◆ TASK DETAILS: How many lines in the listing below include the word "each"? Answer with the number and nothing else.

◆ INFORMATION SUPPLIED:
#####

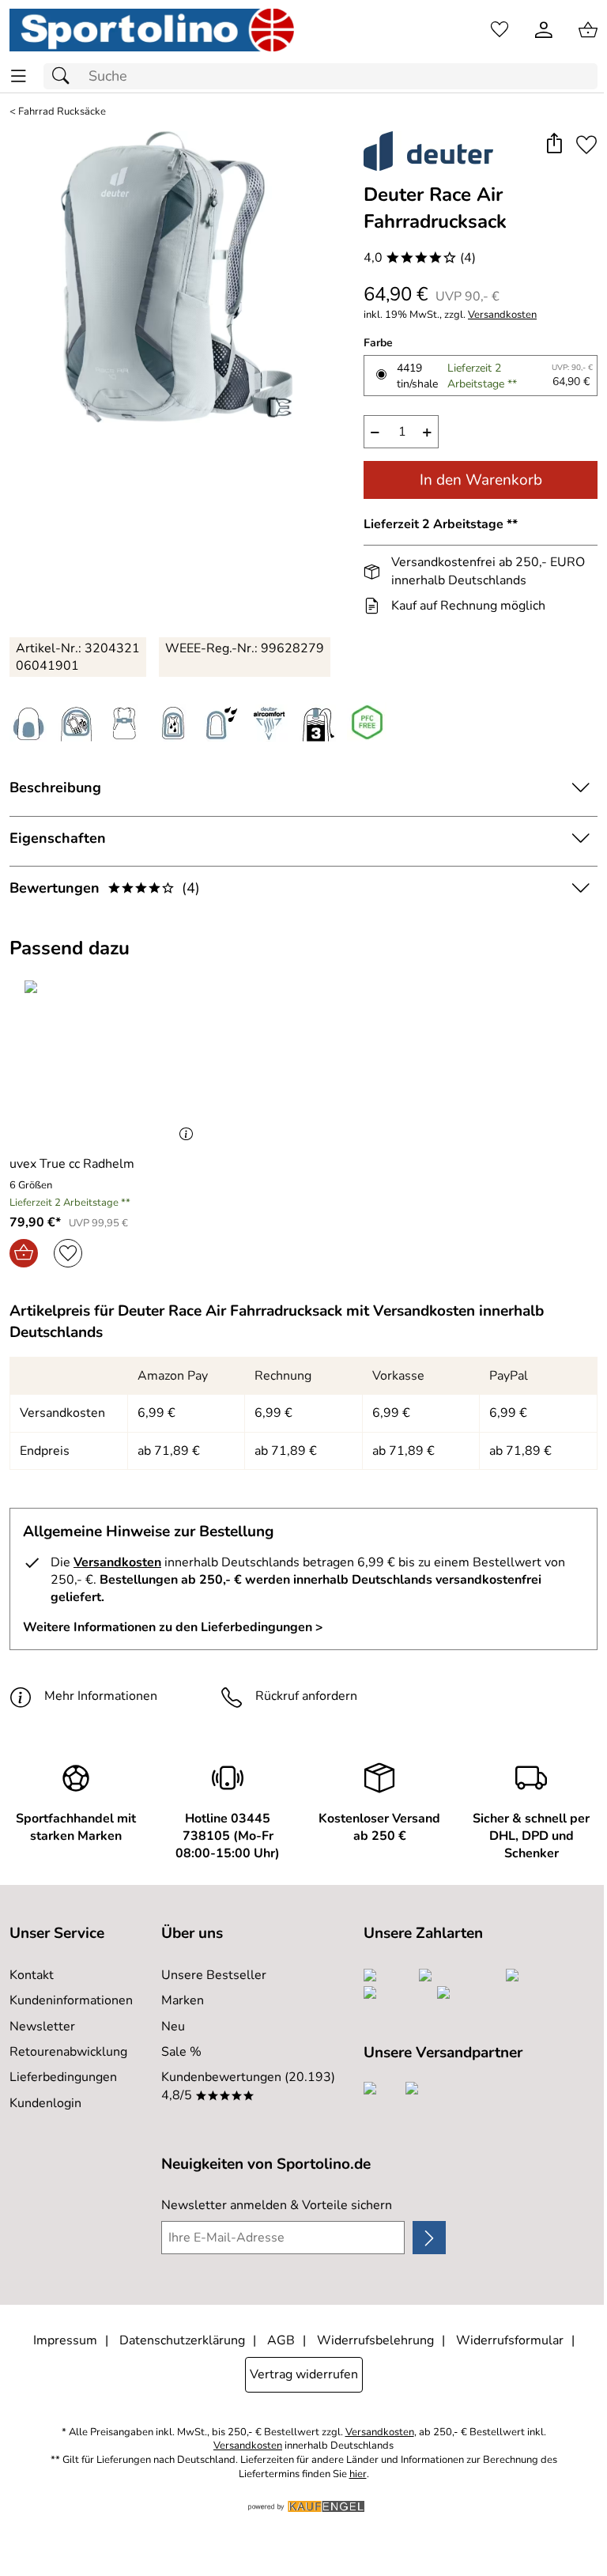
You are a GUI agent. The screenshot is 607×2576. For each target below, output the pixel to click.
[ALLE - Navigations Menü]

#####

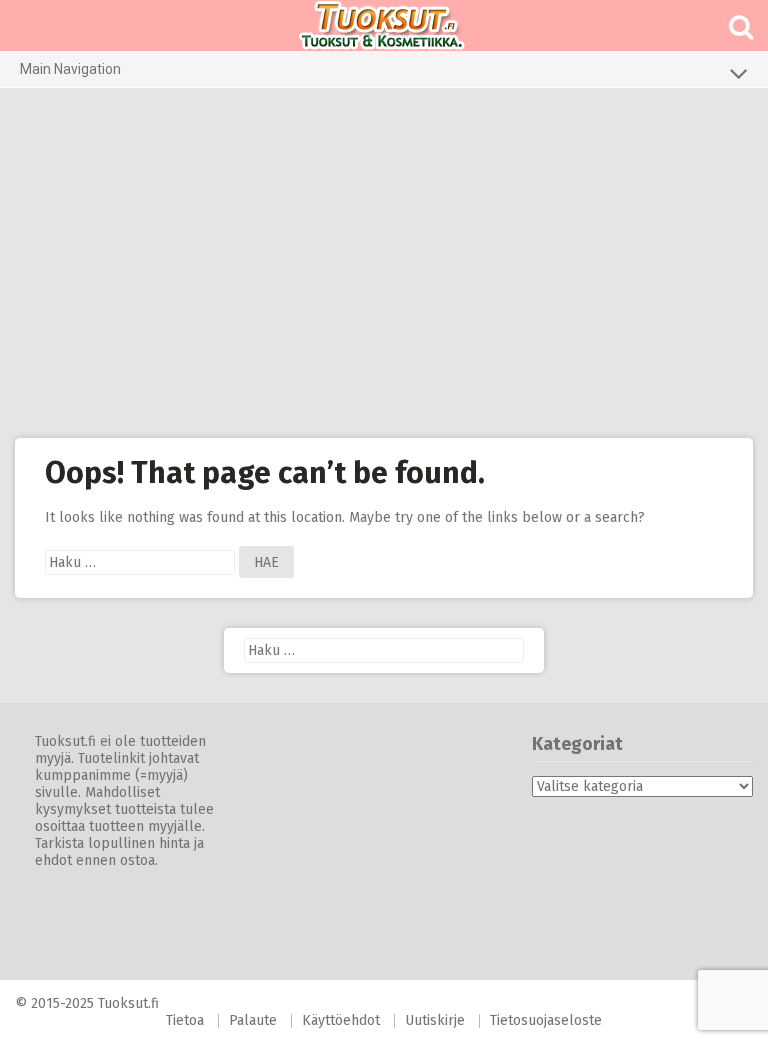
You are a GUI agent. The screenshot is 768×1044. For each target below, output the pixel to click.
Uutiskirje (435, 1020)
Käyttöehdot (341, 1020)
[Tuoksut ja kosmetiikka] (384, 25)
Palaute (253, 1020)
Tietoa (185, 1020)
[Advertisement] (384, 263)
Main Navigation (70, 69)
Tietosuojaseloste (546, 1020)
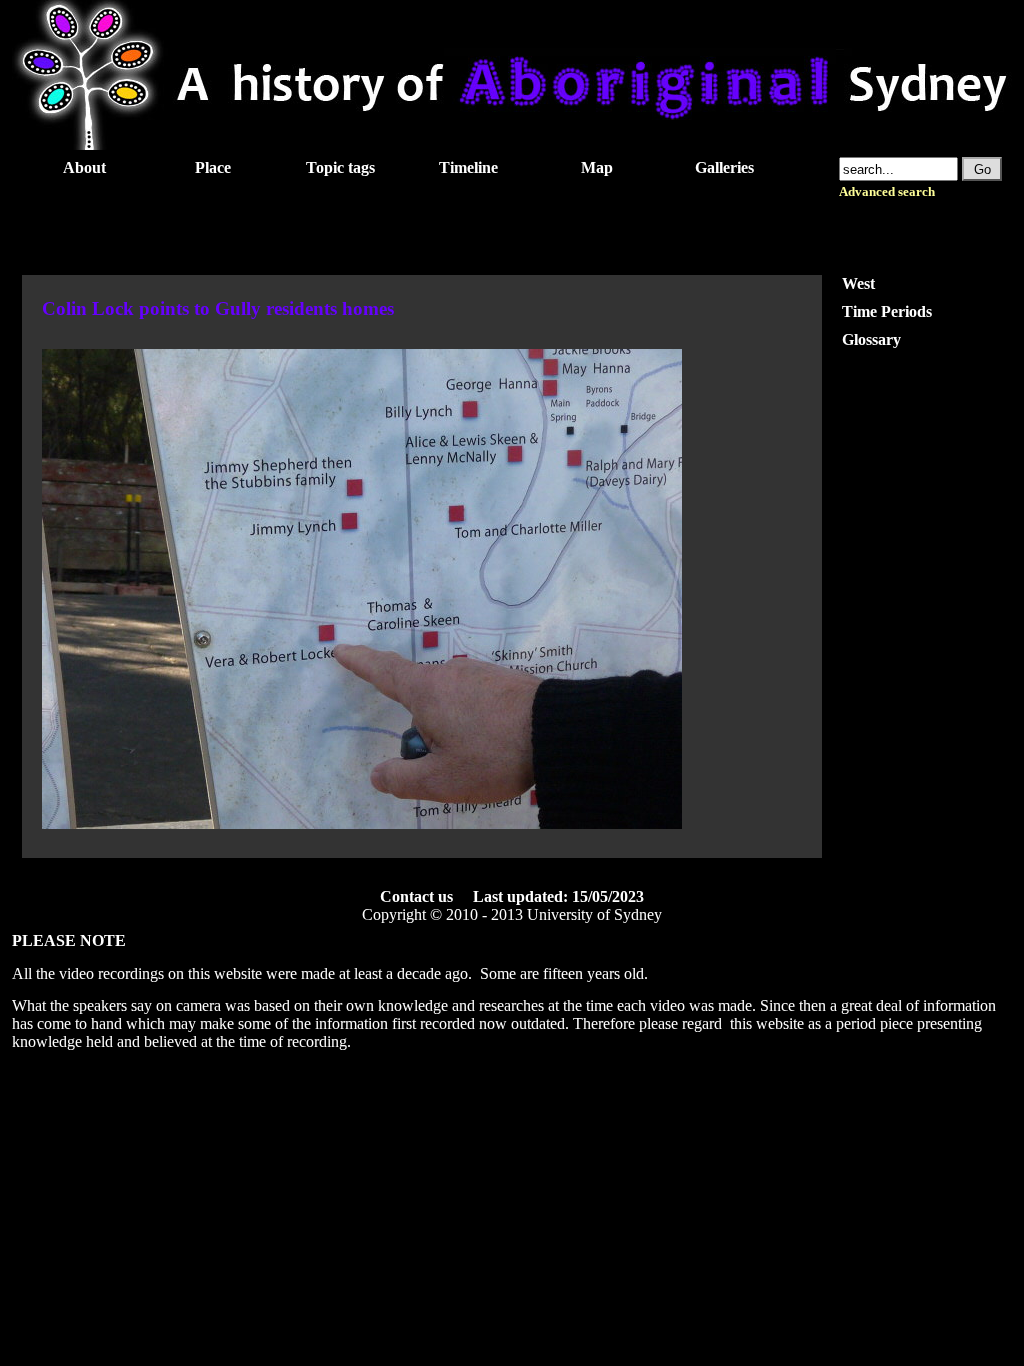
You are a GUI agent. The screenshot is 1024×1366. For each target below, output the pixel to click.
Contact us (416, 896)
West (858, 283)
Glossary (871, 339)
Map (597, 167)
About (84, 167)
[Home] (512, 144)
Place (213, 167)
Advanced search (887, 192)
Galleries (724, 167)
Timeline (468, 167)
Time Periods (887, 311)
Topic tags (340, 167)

#####

◆ PROBLEM SOLUTION: 3